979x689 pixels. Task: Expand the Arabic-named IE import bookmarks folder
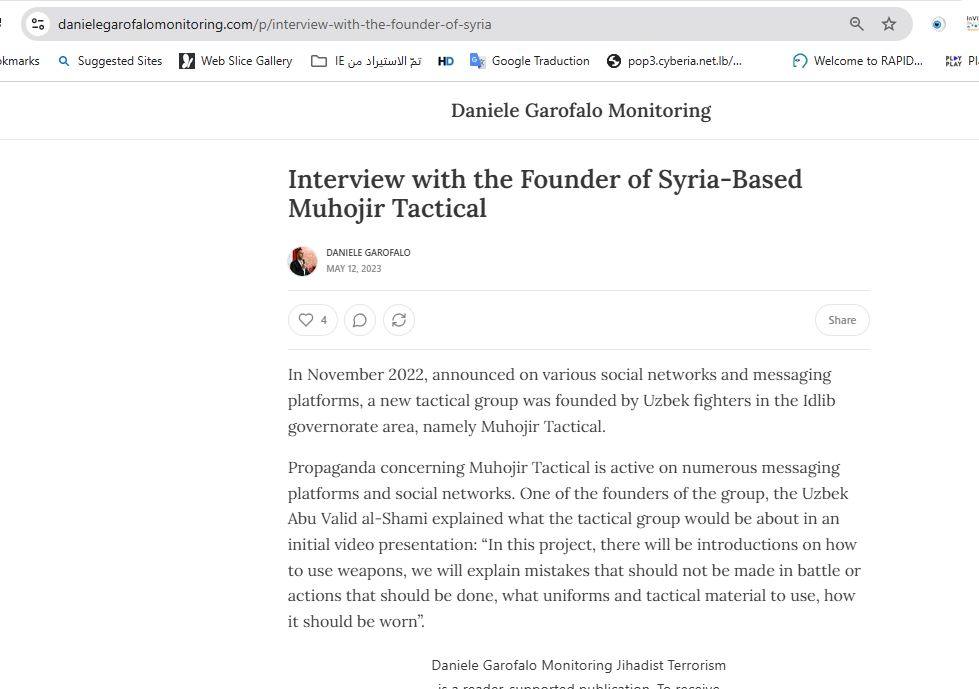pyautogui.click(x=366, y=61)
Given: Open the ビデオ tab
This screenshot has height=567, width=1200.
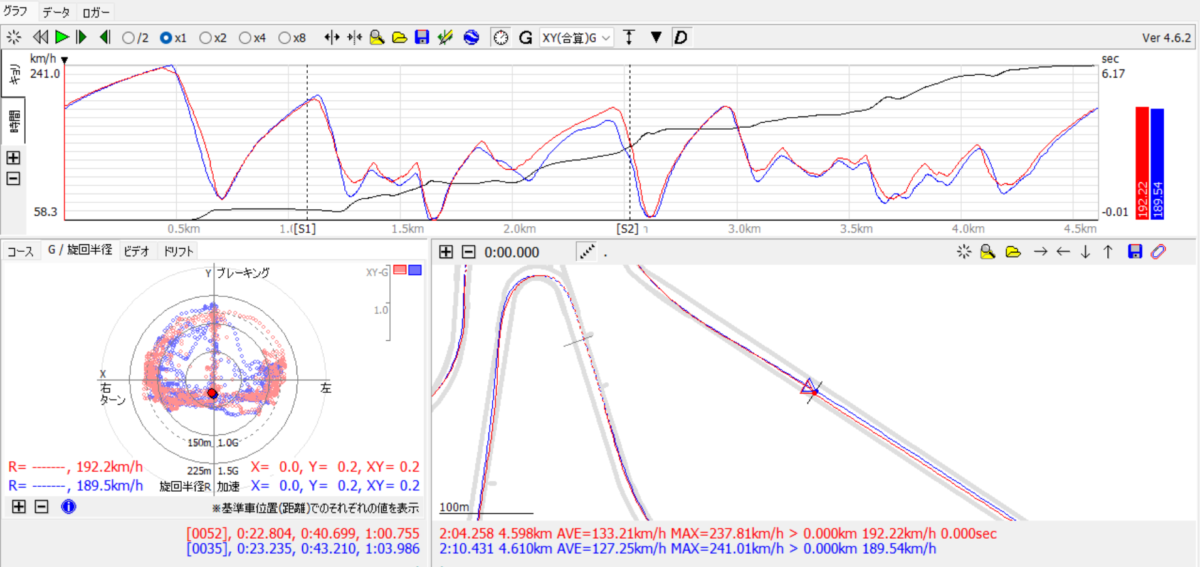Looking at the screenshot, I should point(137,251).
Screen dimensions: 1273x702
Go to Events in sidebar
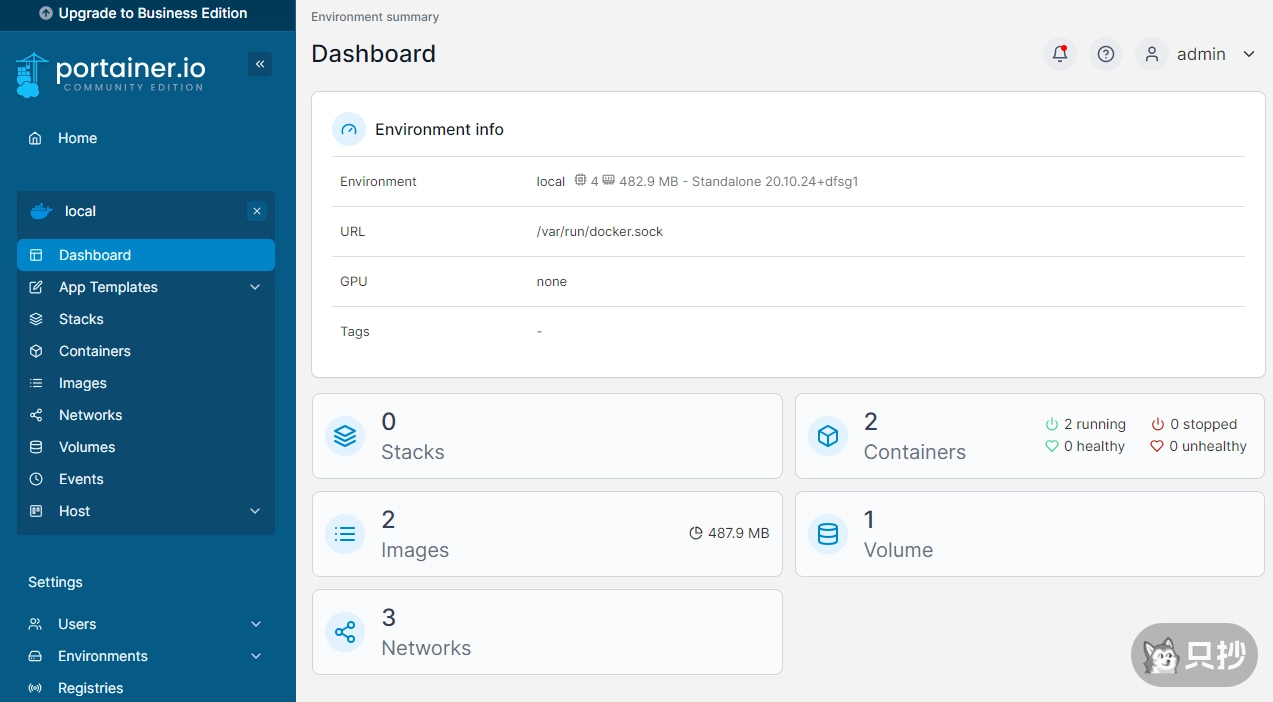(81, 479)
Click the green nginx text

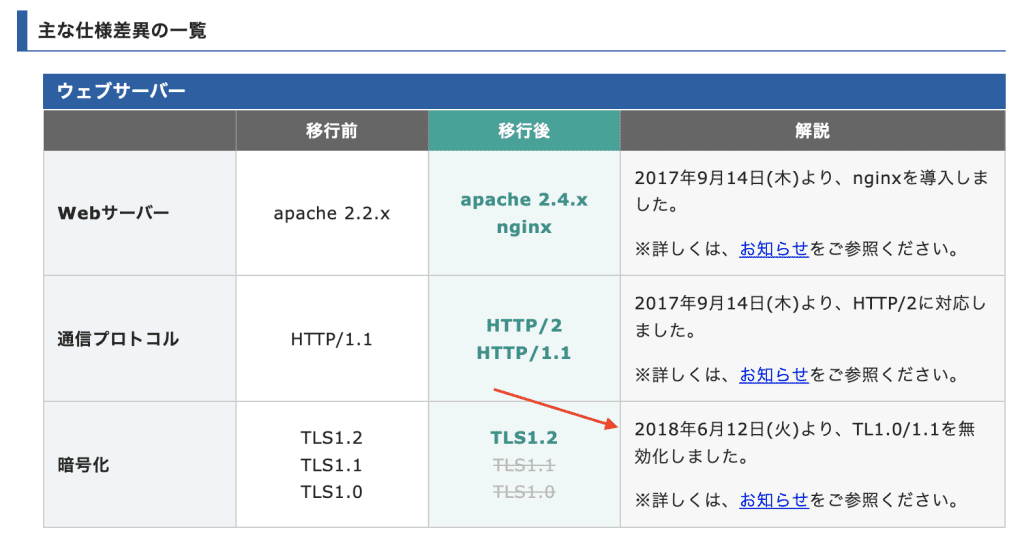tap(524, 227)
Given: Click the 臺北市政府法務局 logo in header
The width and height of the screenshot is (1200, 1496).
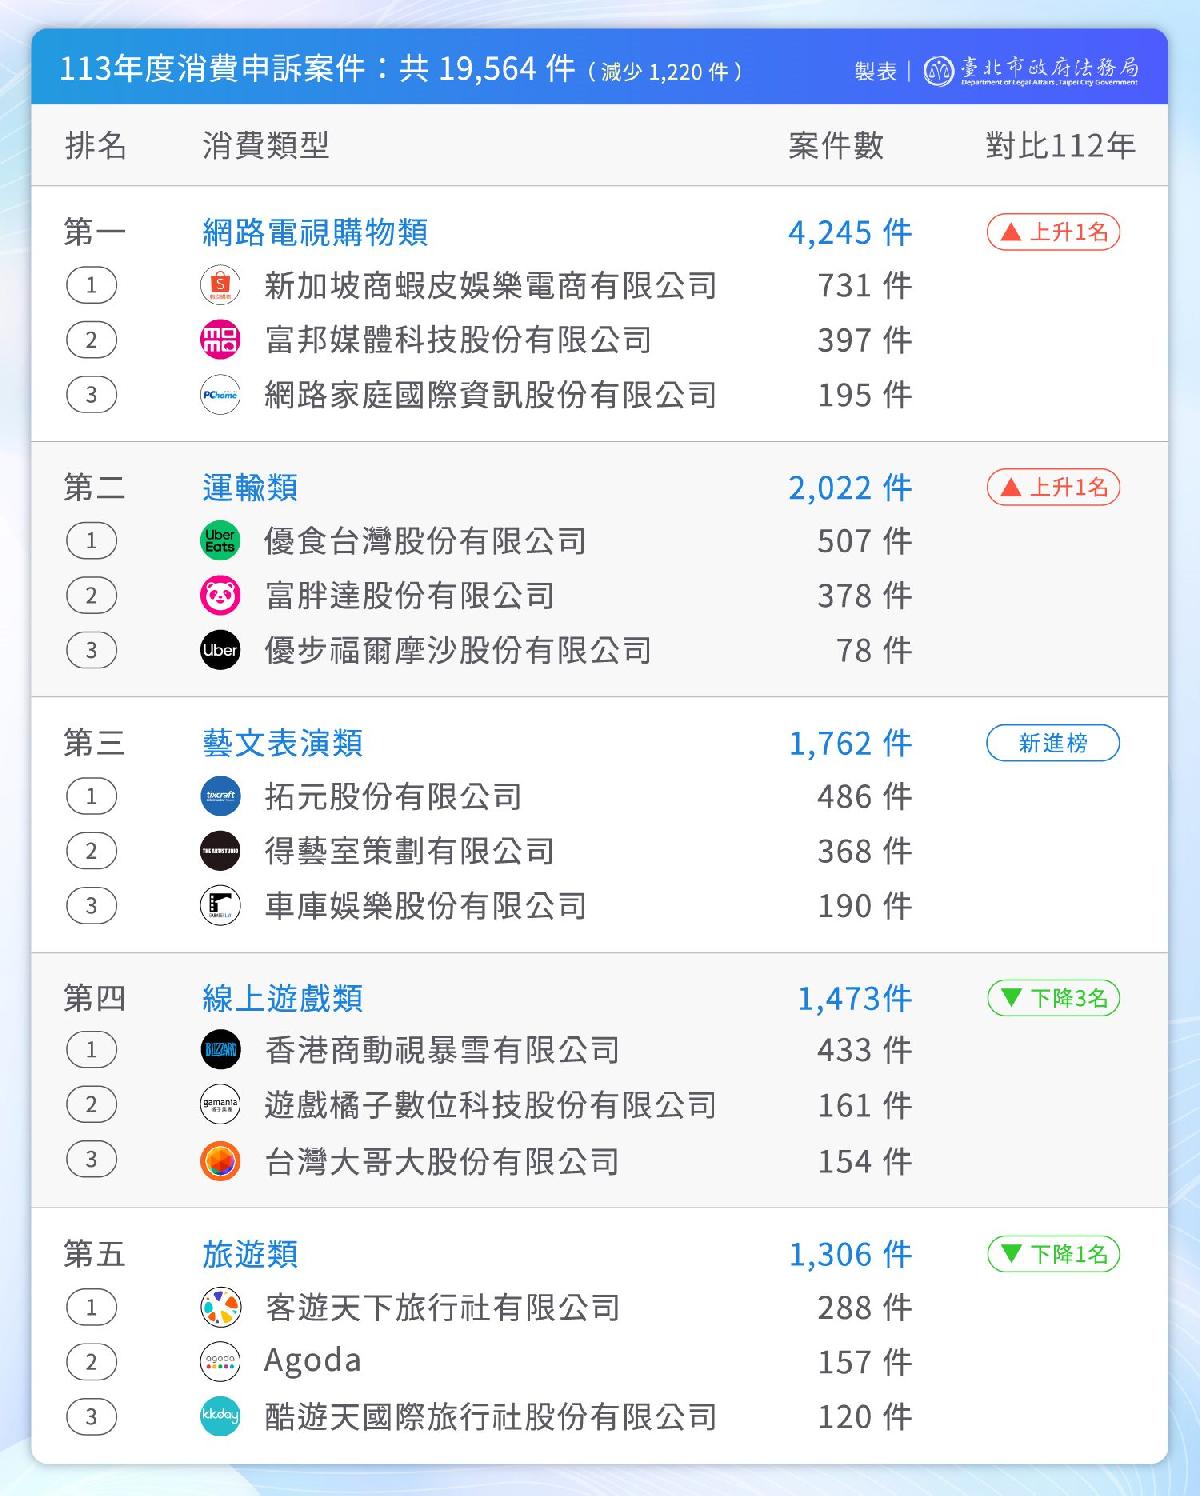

*-*-*

* [Exercise brief] Edit the items above by replacing every "Given" with "Prompt", changing nothing else. Leave the pictures out of your answer.

* [The response]
979x689 pixels. Task: Expand the Arabic-named IE import bookmarks folder
pyautogui.click(x=366, y=61)
Prompt: Open the ビデオ tab
This screenshot has height=567, width=1200.
Looking at the screenshot, I should point(137,251).
Screen dimensions: 1273x702
Go to Events in sidebar
(81, 479)
Click the green nginx text

tap(524, 227)
Prompt: Click the 臺北市政府法務局 logo in header
The width and height of the screenshot is (1200, 1496).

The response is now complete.